My four weeks of Italian classes went by too fast. I learned a lot, including how much more study and practice it will take to speak Italian very comfortably. This month brought me a small, but important step closer, and I’ll leave here with a very soft spot in my heart for Lingua Si — the school in Orvieto I attended.
As happy as I am with my diploma, I’m even happier with a real-world review of my progress. During the first few days of my visit here, I had to go to a small hardware store in nearby Castel Viscaardo to buy a phone jack. Relying on my phrase book, I was able to find the thing and make the purchase. As luck would have it, I returned to the store yesterday and completed my latest transaction without phrase book or dictionary. The clerk was very patient and even helped me with a word or two. She said she remembered me, and she was very complimentary about my Italian. She even used my all-time favorite word: brava!
Lingua Si is an immersion program, and I took the intensivo option – 4 hours of class in the morning, and a 2-hour private lesson in the afternoon. Even though there were only 3 of us in the morning class, the difference between that and the private lesson was significant. I needed that hour and a half break and long walks through Orvieto every day to try to unscramble my brain. But this arrangement was great for me, even if I often went home exhausted — and with some homework.
I was grateful every day that I had studied Italian at School Amici in Cincinnati before I came. It was often hard to get through a day with no English, and I was glad for the foundation I had brought with me.
To a person, Lingua Si staff is patient and encouraging. Like Alessandra, my wonderful teacher, they communicated almost exclusively in Italian. As I struggled to find a word – and not resort to English, which I suspect each one of them spoke much better than they would ever let on to me – they coaxed me with their smiles and eagerness.
Alessandra has an amazing — and entertaining — ability to act out a concept or word. Small wonder she loves the theater!

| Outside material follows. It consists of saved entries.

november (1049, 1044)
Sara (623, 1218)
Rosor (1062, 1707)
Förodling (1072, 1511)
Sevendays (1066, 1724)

She manages to communicate in Italian unless it’s absolutely necessary to translate, and she knows from experience (she has taught for many years — at Lingua Si, at an embassy in Spain, and on a cruise ship!) when that time comes. Because it was such a shock, I remember the first time she spoke English – it was the verb “to try,” which she said softly and with a conspiratorial twinkle in her eye.
And who knew school could be such fun!? Alessandra used music (I know the lyrics to a few Italian songs), board and card games, poetry, chocolate, and mood-altering candles to keep our classes interesting. So while struggling through the authentic recorded dialogues, we had the help of chocolates, candles, and a very engaging teacher.
Finally, it wasn’t just about the language at Lingua Si. We talked a lot about Italian traditions, culture, festivals, family life, and more. I left school with much more than just new language skills. I left with new friends and a hankering to return soon.